### [Exercise directions]
The span to copy runs from the line containing "1149x1107 pixels." to the last line below. Copy it exactly, with nothing else.

### [Records shown]

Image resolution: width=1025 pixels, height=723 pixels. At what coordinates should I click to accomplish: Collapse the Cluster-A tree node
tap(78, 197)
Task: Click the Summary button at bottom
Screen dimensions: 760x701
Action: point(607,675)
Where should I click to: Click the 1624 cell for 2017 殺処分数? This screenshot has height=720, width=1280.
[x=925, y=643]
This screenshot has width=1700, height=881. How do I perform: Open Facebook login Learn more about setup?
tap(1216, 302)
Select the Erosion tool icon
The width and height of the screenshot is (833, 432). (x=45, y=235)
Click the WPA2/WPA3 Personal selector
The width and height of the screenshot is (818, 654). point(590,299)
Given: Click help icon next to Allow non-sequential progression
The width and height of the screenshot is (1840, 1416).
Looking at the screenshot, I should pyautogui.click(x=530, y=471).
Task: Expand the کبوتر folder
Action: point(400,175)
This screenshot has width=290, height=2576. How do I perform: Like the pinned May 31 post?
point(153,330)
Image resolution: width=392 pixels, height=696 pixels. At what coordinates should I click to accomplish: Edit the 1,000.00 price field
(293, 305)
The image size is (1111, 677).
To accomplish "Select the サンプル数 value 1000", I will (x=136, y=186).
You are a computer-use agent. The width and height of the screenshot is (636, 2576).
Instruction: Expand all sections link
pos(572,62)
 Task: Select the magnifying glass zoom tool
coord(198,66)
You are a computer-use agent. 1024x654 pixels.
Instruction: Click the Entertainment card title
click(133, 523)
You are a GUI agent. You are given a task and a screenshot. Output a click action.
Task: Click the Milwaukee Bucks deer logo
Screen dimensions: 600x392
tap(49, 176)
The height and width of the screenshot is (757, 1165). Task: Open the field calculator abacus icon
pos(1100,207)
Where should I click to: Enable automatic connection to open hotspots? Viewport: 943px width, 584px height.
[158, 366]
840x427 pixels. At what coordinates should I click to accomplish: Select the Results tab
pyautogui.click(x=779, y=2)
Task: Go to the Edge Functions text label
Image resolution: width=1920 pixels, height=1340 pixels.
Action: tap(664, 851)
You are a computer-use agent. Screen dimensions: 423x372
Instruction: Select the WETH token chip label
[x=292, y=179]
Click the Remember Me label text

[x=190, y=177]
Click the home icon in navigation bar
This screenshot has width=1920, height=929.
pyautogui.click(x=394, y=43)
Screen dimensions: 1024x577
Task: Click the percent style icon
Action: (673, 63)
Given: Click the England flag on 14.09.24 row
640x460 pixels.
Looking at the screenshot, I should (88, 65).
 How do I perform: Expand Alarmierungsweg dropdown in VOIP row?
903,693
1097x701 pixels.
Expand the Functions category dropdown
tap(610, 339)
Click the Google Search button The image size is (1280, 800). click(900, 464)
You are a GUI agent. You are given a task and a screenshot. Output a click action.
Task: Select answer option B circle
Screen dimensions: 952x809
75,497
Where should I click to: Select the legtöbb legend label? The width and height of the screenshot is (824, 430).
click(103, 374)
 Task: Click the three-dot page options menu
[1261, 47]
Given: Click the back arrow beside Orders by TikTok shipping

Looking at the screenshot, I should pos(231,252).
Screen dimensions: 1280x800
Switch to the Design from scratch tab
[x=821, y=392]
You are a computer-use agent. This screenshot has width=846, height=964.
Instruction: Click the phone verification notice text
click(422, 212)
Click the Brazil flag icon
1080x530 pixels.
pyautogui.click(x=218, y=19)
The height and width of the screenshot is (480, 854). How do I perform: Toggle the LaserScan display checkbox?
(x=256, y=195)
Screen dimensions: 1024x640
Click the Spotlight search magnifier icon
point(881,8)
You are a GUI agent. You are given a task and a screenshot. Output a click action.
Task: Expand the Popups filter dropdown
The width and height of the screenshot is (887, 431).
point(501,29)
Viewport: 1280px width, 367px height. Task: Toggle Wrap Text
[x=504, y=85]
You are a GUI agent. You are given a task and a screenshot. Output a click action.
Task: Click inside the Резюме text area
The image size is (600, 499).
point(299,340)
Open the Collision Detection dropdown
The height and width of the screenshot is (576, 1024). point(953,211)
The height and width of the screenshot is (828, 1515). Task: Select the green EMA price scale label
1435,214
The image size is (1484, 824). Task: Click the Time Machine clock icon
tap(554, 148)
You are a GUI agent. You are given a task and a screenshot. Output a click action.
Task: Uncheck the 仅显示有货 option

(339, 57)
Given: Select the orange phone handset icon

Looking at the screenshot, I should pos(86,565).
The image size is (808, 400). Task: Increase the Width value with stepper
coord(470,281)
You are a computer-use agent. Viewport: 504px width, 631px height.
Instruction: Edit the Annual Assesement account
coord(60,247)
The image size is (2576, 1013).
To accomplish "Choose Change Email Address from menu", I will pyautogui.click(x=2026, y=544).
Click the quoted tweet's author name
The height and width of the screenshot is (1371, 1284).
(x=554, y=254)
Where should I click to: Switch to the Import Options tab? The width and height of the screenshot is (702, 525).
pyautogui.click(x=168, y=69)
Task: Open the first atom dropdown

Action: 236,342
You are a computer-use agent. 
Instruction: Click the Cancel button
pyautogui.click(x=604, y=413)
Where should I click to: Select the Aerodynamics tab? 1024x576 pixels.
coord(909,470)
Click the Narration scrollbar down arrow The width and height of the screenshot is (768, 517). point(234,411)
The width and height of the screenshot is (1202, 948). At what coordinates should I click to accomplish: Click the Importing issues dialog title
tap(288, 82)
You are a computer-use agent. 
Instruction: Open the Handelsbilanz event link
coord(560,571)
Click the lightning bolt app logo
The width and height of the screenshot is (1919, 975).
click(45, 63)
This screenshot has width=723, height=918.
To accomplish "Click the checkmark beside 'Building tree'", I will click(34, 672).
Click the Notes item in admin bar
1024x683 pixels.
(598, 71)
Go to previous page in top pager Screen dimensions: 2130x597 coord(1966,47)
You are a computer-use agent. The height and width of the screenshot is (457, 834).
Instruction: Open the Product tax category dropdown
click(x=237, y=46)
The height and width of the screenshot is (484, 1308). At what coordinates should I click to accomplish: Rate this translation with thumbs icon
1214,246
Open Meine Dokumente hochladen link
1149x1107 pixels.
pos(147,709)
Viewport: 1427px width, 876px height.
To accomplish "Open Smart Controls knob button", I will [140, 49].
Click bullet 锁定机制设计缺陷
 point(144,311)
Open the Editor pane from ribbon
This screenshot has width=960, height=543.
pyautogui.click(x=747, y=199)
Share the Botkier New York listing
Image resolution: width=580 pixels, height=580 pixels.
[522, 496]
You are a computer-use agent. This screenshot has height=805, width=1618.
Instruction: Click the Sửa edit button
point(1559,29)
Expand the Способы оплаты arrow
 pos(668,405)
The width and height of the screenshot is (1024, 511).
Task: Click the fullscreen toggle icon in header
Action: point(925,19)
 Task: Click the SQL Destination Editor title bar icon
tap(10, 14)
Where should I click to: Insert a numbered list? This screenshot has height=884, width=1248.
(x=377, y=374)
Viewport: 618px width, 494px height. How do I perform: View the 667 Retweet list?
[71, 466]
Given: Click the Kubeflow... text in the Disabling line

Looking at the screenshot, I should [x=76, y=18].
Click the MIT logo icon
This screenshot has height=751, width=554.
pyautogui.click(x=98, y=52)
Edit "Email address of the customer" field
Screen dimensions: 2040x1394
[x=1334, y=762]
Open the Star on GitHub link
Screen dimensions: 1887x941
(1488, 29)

### [Task answer]
1149x1107 pixels.
pos(147,709)
Viewport: 1427px width, 876px height.
To accomplish "Open Smart Controls knob button", I will [140, 49].
Click bullet 锁定机制设计缺陷
 point(144,311)
Open the Editor pane from ribbon
This screenshot has width=960, height=543.
pyautogui.click(x=747, y=199)
Share the Botkier New York listing
Image resolution: width=580 pixels, height=580 pixels.
[522, 496]
You are a computer-use agent. This screenshot has height=805, width=1618.
Instruction: Click the Sửa edit button
point(1559,29)
Expand the Способы оплаты arrow
 pos(668,405)
The width and height of the screenshot is (1024, 511).
Task: Click the fullscreen toggle icon in header
Action: point(925,19)
 Task: Click the SQL Destination Editor title bar icon
tap(10, 14)
Where should I click to: Insert a numbered list? This screenshot has height=884, width=1248.
(x=377, y=374)
Viewport: 618px width, 494px height. How do I perform: View the 667 Retweet list?
[71, 466]
Given: Click the Kubeflow... text in the Disabling line

Looking at the screenshot, I should [x=76, y=18].
Click the MIT logo icon
This screenshot has height=751, width=554.
pyautogui.click(x=98, y=52)
Edit "Email address of the customer" field
Screen dimensions: 2040x1394
[x=1334, y=762]
Open the Star on GitHub link
Screen dimensions: 1887x941
(1488, 29)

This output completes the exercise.